UMG ANNOUNCES CLOSE OF SUCCESSFUL INITIAL OFFERING PERIOD AND PROVIDES FOR SUBSEQUENT OFFERING PERIOD IN ITS CASH TENDER OFFER
UNIVERSAL MUSIC GROUP ANNOUNCES CLOSE OF SUCCESSFUL INITIAL OFFERING PERIOD AND PROVIDES FOR SUBSEQUENT OFFERING PERIOD IN ITS CASH TENDER OFFER FOR EMUSIC.COM
Los Angeles, California – May 18, 2001 – Universal Music Group announced today that at the expiration of the initial offering period yesterday for all outstanding shares of common stock of EMusic.com, Inc. (Nasdaq: EMUS), its wholly owned subsidiary Universal Acquisition Corp. accepted for purchase all shares validly tendered and not withdrawn prior to the expiration of the offer at the price of $0.57 per share in cash. Based on preliminary information provided by American Stock Transfer & Trust Company, the depositary for the tender offer, prior to the expiration of the initial offering period at midnight, May 17, approximately 31,831,000 shares of EMusic common stock were tendered (including 4,526,000 shares tendered pursuant to procedures for guaranteed delivery) out of approximately 43,202,100 shares currently outstanding, or approximately 73.7% of all outstanding shares.
Universal Music Group also announced that Universal Acquisition Corp. has elected to provide for a subsequent offering period of ten business days, commencing immediately, with a scheduled expiration of 5:00 p.m. New York City time on Friday, June 1, 2001. All shares properly tendered during the subsequent offering period will be accepted, and tendering stockholders shall receive the same price of $0.57 per share in cash. No shares tendered in the initial offering period or in the subsequent offering period may be withdrawn after tender.
Shares properly tendered during the subsequent offering period will be immediately accepted and promptly paid after such acceptance. Payment for shares tendered during the initial offering period and accepted will be made as promptly as practicable and, in the case of shares tendered by guaranteed delivery procedures, promptly after timely delivery of shares and required documentation. None of the conditions of the Universal Music Group tender offer that were applicable to the initial offering period will be applicable to the subsequent offering period.
As previously announced, if Universal Acquisition Corp. acquires, through the initial tender offer and the subsequent offering period, 80% or more of the outstanding shares, under its Merger Agreement with EMusic, Universal Acquisition Corp. has the right to acquire from EMusic that number of shares (at $0.57 per share) which will, when added to the shares previously acquired, give it 90% of the total outstanding shares of EMusic. That level of ownership would then allow Universal Acquisition Corp. to effect a “short-form” merger under Delaware law without action by any other stockholder. If Universal Acquisition Corp. does not acquire the shares necessary to reach the 90% level, it intends to seek approval of a merger by a vote of stockholders held at a duly noticed meeting, where it will be able to approve the merger without the vote of any other stockholder.
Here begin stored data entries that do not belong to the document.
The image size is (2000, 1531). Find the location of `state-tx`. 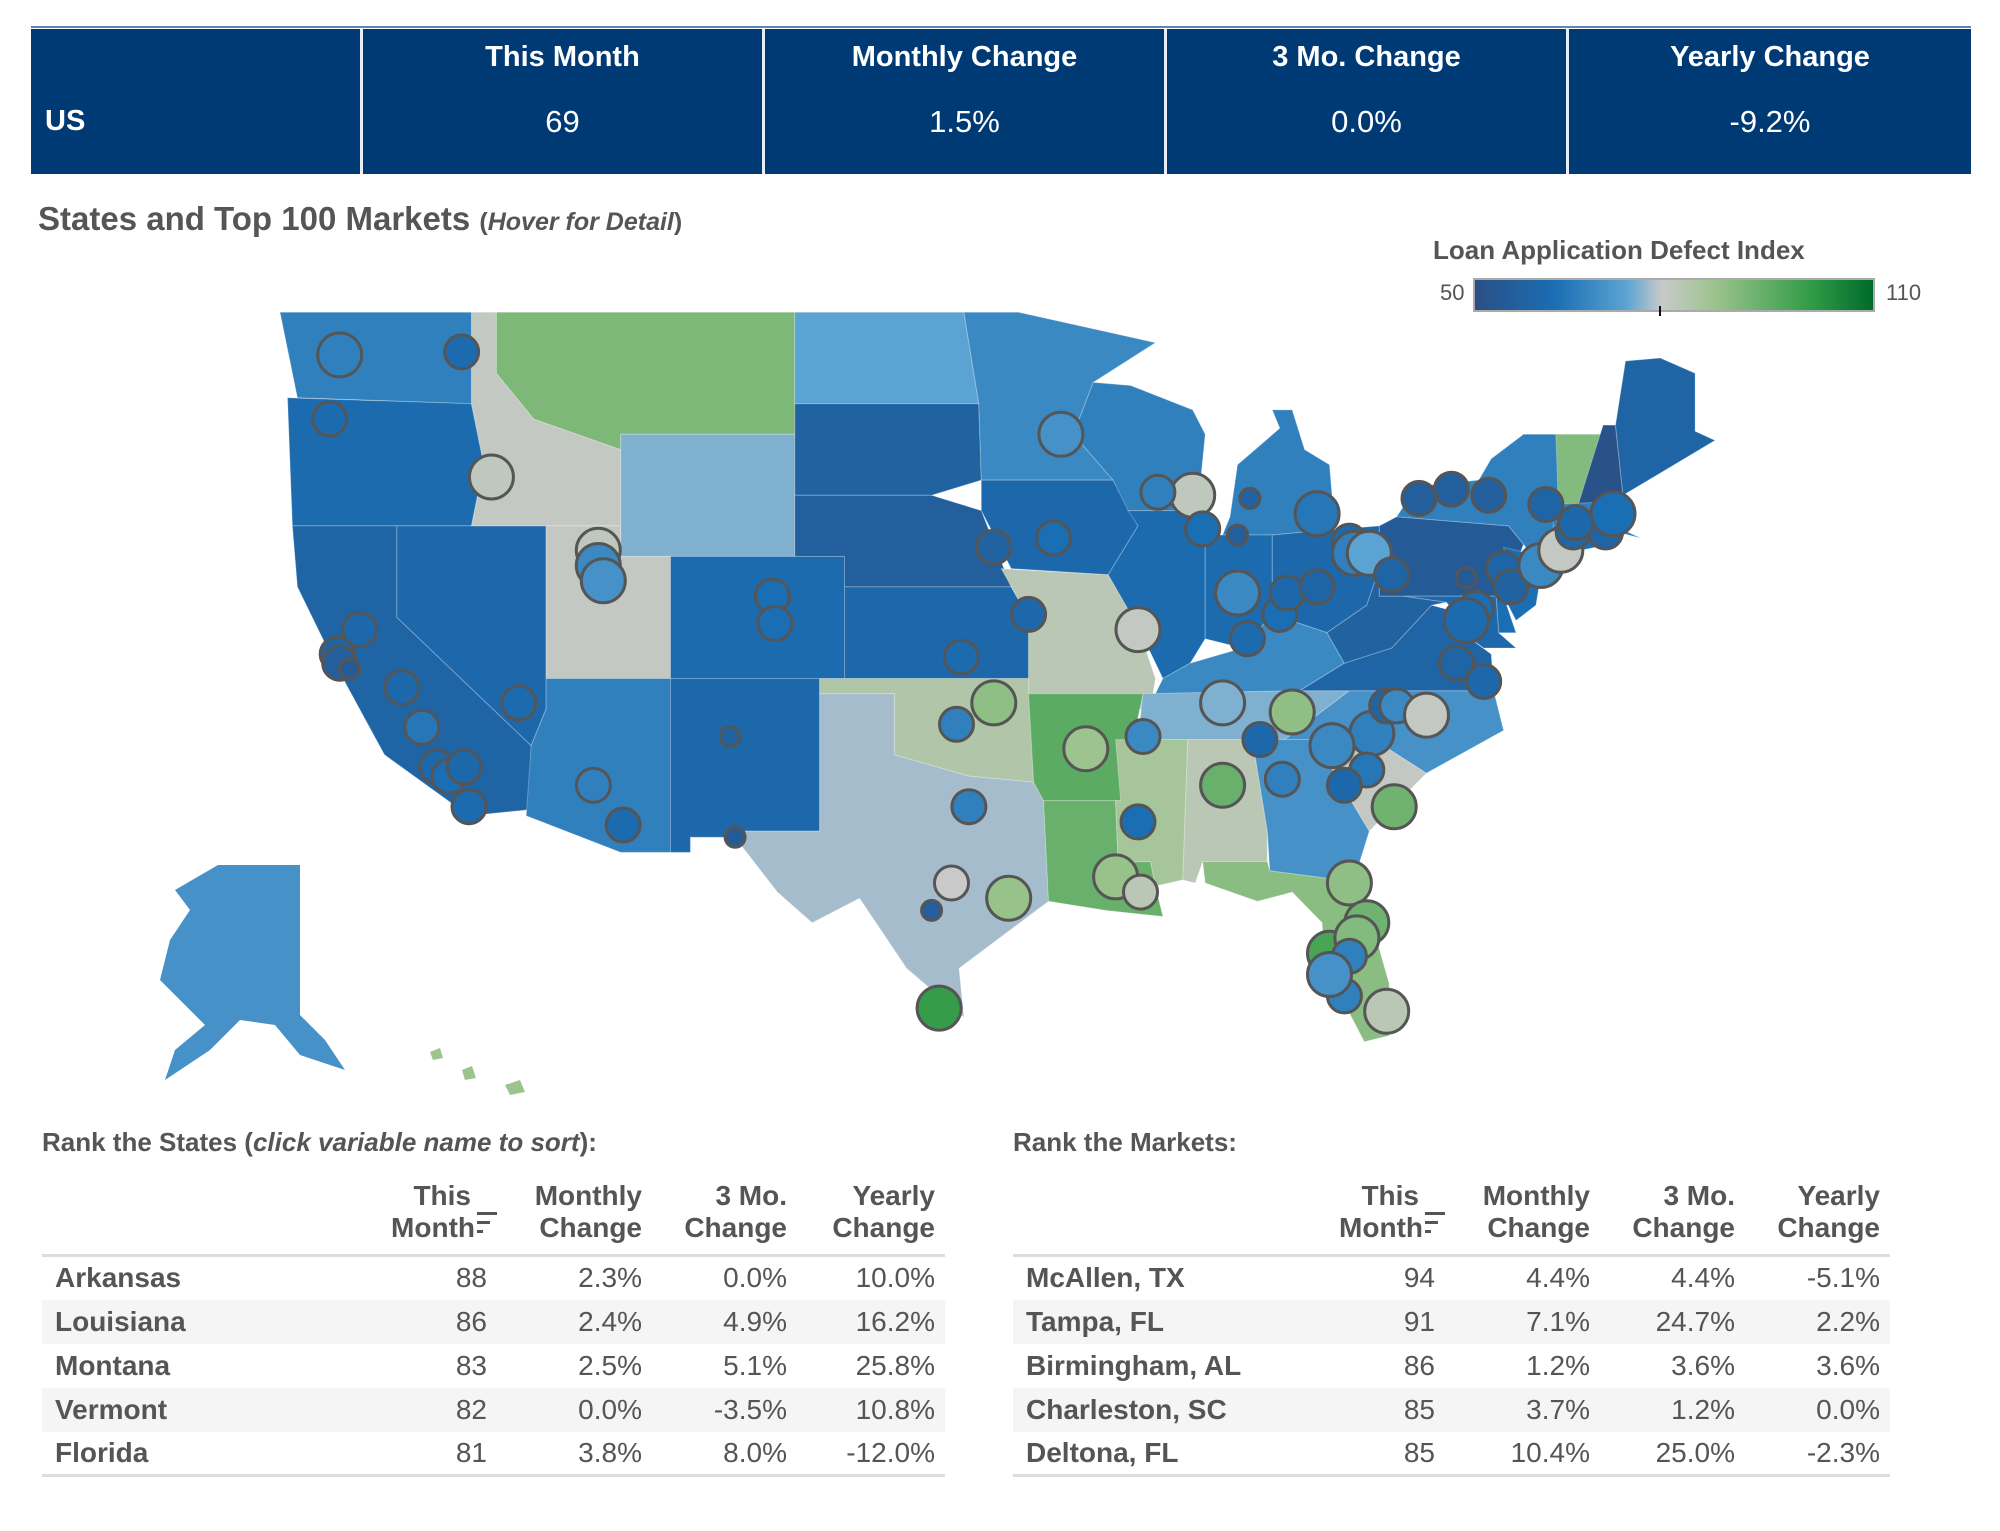

state-tx is located at coordinates (890, 856).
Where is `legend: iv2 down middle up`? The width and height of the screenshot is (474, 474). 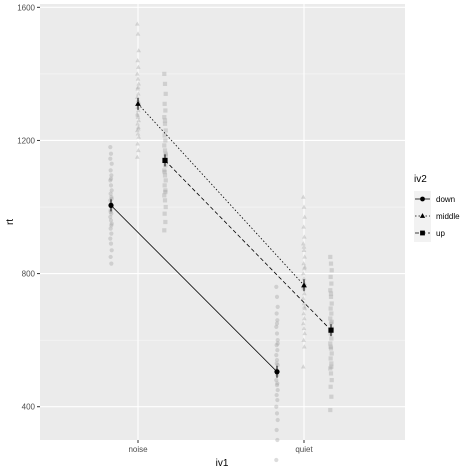
legend: iv2 down middle up is located at coordinates (437, 208).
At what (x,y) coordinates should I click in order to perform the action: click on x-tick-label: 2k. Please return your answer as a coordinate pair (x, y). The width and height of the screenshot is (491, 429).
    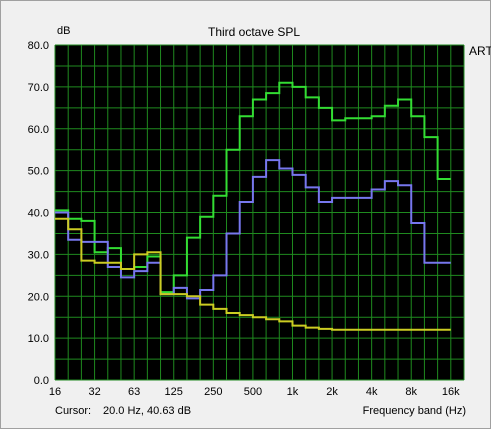
    Looking at the image, I should click on (332, 392).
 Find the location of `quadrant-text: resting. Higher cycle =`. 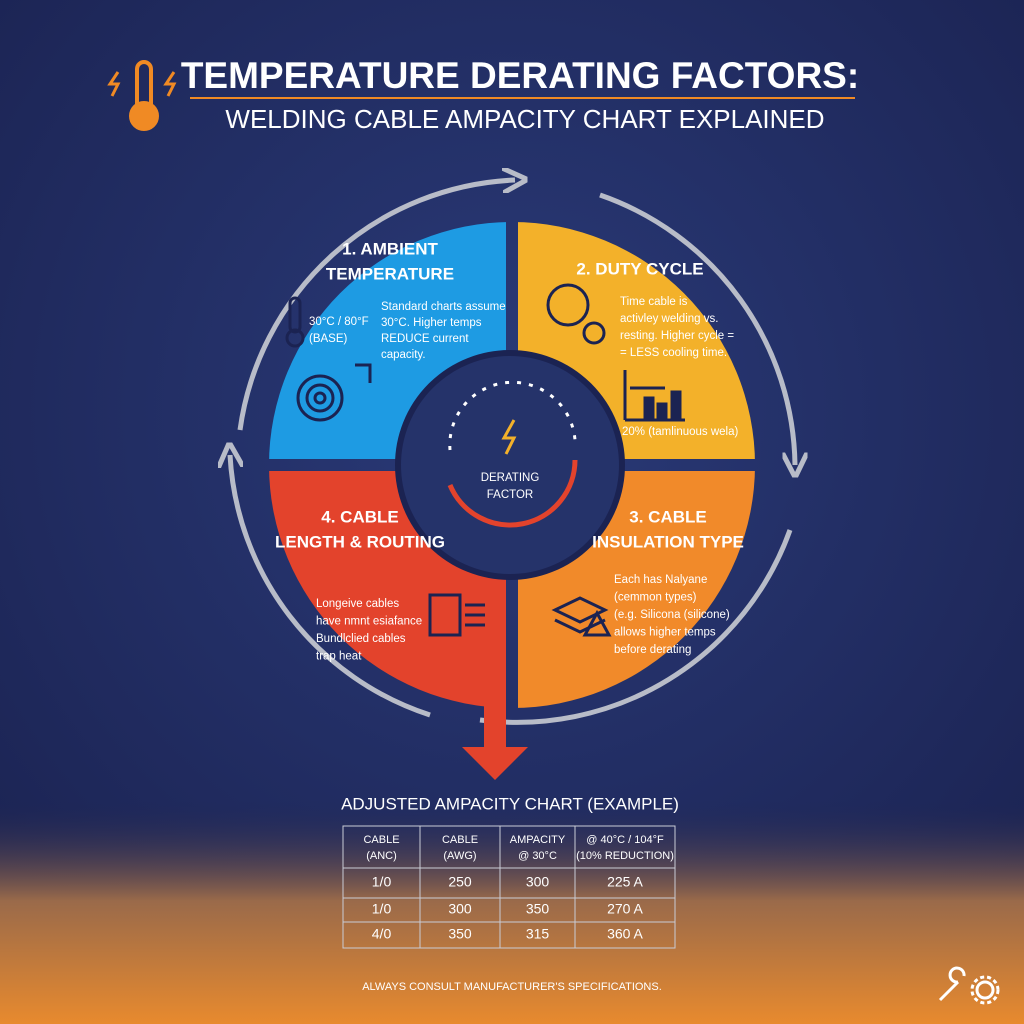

On the consummation of either a short-form or other merger, each remaining share of EMusic’s stock will be converted into the right to receive $0.57 in cash and EMusic will become a wholly owned indirect subsidiary of Universal Music Group.
Since it was founded in January 1998, EMusic has established itself at the forefront of how music will be discovered, delivered and enjoyed in the next decade. In addition to having the Internet’s leading downloadable music subscription service, EMusic operates one of the most popular families of music-oriented Web sites — including RollingStone.com, EMusic.com and DownBeat.com. The company is based in Redwood City, California, with regional offices in Chicago, Los Angeles and New York.
Universal Music Group is the world’s leading music company with wholly owned record operations or licensees in 63 countries around the world. Its businesses also include Universal Music Publishing Group, one of the industry’s largest global music publishing operations. Universal Music Group consists of record labels A&M Records, Decca Record Company, Deutsche Grammophon, Geffen Records, Interscope Records, Island Def Jam Music Group, MCA Nashville, MCA Records, Mercury Records, Motown Records, Philips, Polydor, Universal Records, and Verve Music Group as well as a multitude of record labels owned or distributed by its record company subsidiaries around the world. The Universal Music Group owns the most extensive catalog of music in the industry which is marketed through two distinct divisions, Universal Music Enterprises (in the U.S.) and UM3 (outside the U.S.).
Universal Music Group is a unit of Vivendi Universal, a global media and communications company.